Ada vient de mourir après un bon demi-siècle d’une union avec Otto qui se retrouve seul et désemparé dans la grande maison jaune. Désemparé et encore plus grognon qu’avant. Il est comme ça, Otto. Mais il faut bien continuer, alors il observe ce qui l’entoure et surtout ceux qui l’entourent, et il découvre qu’il est entouré par des fêlés farfelus et sympathiques. Comment garder son armure, c’est-à-dire rester acariâtre dans ces conditions ? Tout énerve Otto, mais le problème, c’est que ce qui énerve Otto est, pour tous les autres, le lecteur en tête, une source inépuisable de situations comiques : le facteur qui fait sa tournée en hurlant des airs d’opéra (à deux voix s’il vous plaît !) seulement interrompus par le mot “Courrier” crié quand il livre une lettre, généralement destinée à un tiers.
Mais ces loufoqueries n’empêchent pas les moments de profonde émotion. Dans l’esprit d’Otto, tout dans le fond ramène le souvenir d’Ada, elle aussi légèrement hors normes, à la fois responsable et irresponsable, remplie de fantaisie et de sagesse, et qui a su rester présente après sa mort. On a là probablement le roman le plus tonique et tonifiant sur le deuil qui ait été écrit depuis longtemps.

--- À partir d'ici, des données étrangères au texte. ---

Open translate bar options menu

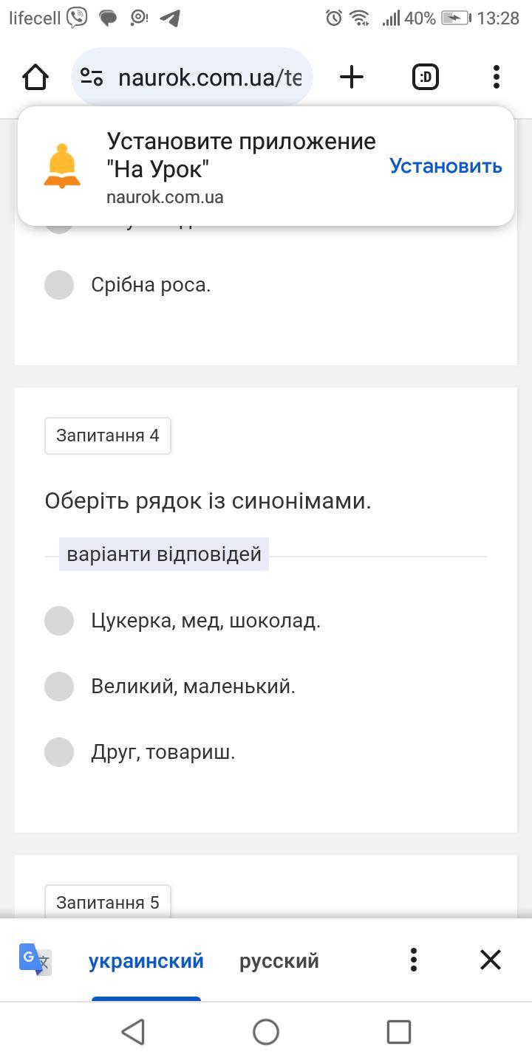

On sort parfois du politiquement correct et c’est tant mieux. On rit franchement de la bancale épopée de ce sergent japonais réfugié dans la jungle quelque part aux Philippines prêt à tout, à la tête de son régiment de quatre hommes, pour défendre, jusqu’aux années 70, l’honneur de Hirohito qu’il croit encore au pouvoir. Chagrin et légèreté, le récit oscille en permanence entre des pôles opposés, c’est ce fragile équilibre, parfaitement maîtrisé malgré une petite baisse de régime dans la deuxième moitié, qui donne ce charme irrésistible et inimitable des Nuits de laitue, ladite laitue étant d’ailleurs successivement source de santé et brouet infâme : fragile équilibre vraiment ! Ce premier roman restera comme un mélange bienvenu de fantaisie débridée, de tendresse et de profondeur.